O avião particular decolou do Aeródromo de Canela (RS) em condições climáticas adversas, colidindo com um prédio e logo em seguida caindo. A bordo estavam 10 membros de uma mesma família, que infelizmente não sobreviveram ao acidente. Duas pessoas que estavam em solo também ficaram gravemente feridas. O relatório preliminar com os dados da investigação, que deveria ser divulgado em até 30 dias após o acidente, ainda não foi apresentado, descumprindo o prazo previsto.
A aeronave, um Piper Air Craft, decolou com destino a Jundiaí (SP) às 9h12 do dia do acidente, mas caiu apenas três minutos depois, após colidir com uma chaminé de um prédio em Gramado e perder o controle. O prazo de 30 dias para a elaboração do relatório preliminar está previsto na norma NSCA 3-13 do Comando da Aeronáutica, que trata dos protocolos de investigação de ocorrências na aviação civil do Brasil.

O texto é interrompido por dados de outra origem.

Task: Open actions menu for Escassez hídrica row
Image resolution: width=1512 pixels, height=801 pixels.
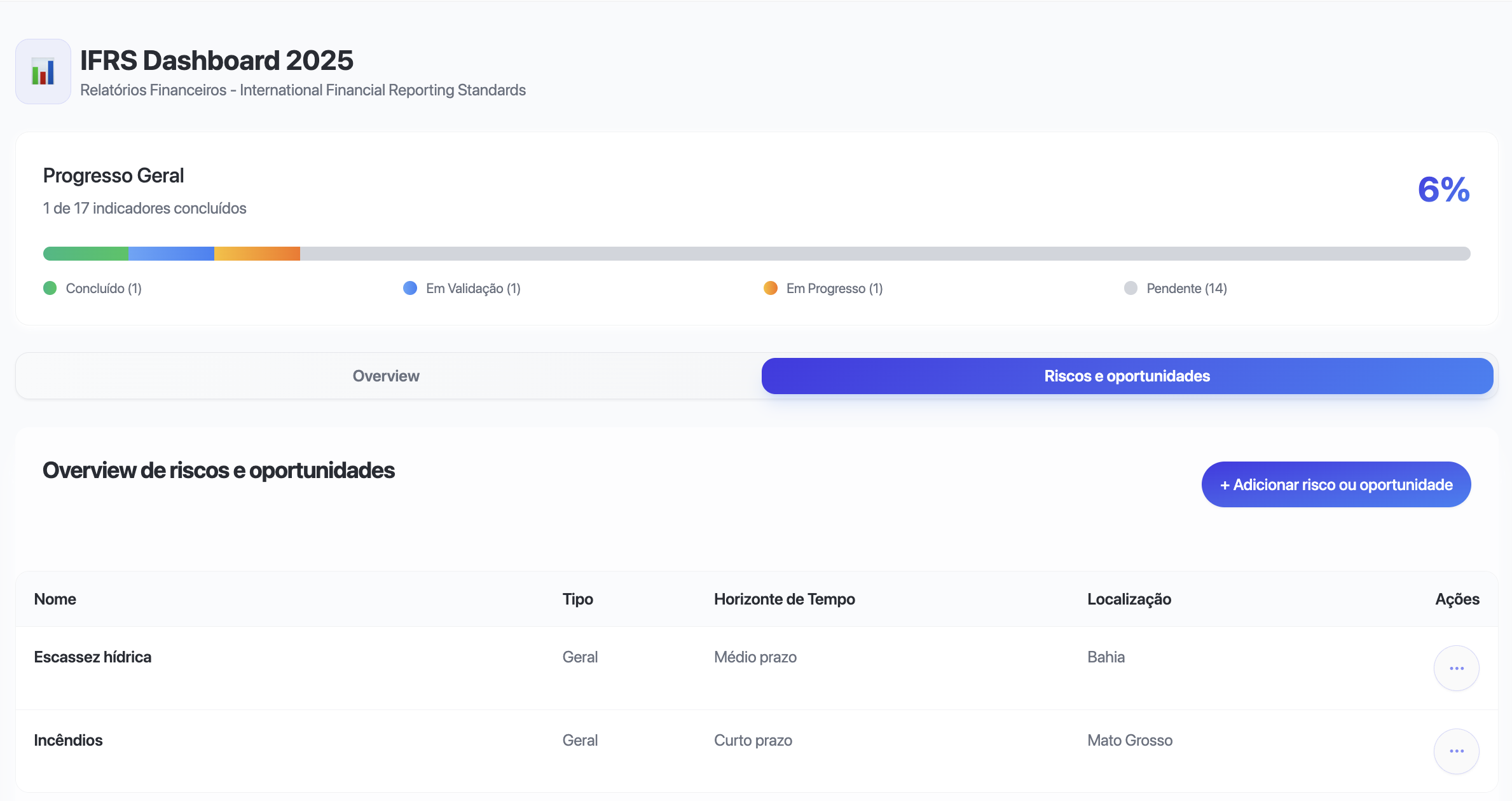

A investigação está em andamento e a Força Aérea Brasileira (FAB), órgão responsável pelo Cenipa, afirmou que as informações factuais já apuradas podem ser consultadas no painel do Sipaer. A divulgação do relatório preliminar, que costuma conter as informações iniciais da apuração, é essencial para esclarecer os fatos e possíveis causas do acidente.
Enquanto aguardam ansiosamente por respostas, familiares das vítimas buscam entender o que levou à queda da aeronave e aguardam o desfecho das investigações para obterem justiça. O relatório final, que detalha as causas do acidente, não possui prazo definido para ser concluído e costuma levar mais de um ano para ser finalizado.
O Brasil relembra outras tragédias aéreas, como o acidente da VoePass em Vinhedo (SP), que ocorreu em agosto de 2024 e resultou na morte de 62 pessoas. O país segue atento às investigações, em busca de respostas que possam prevenir futuras tragédias e garantir a segurança dos passageiros que utilizam o transporte aéreo.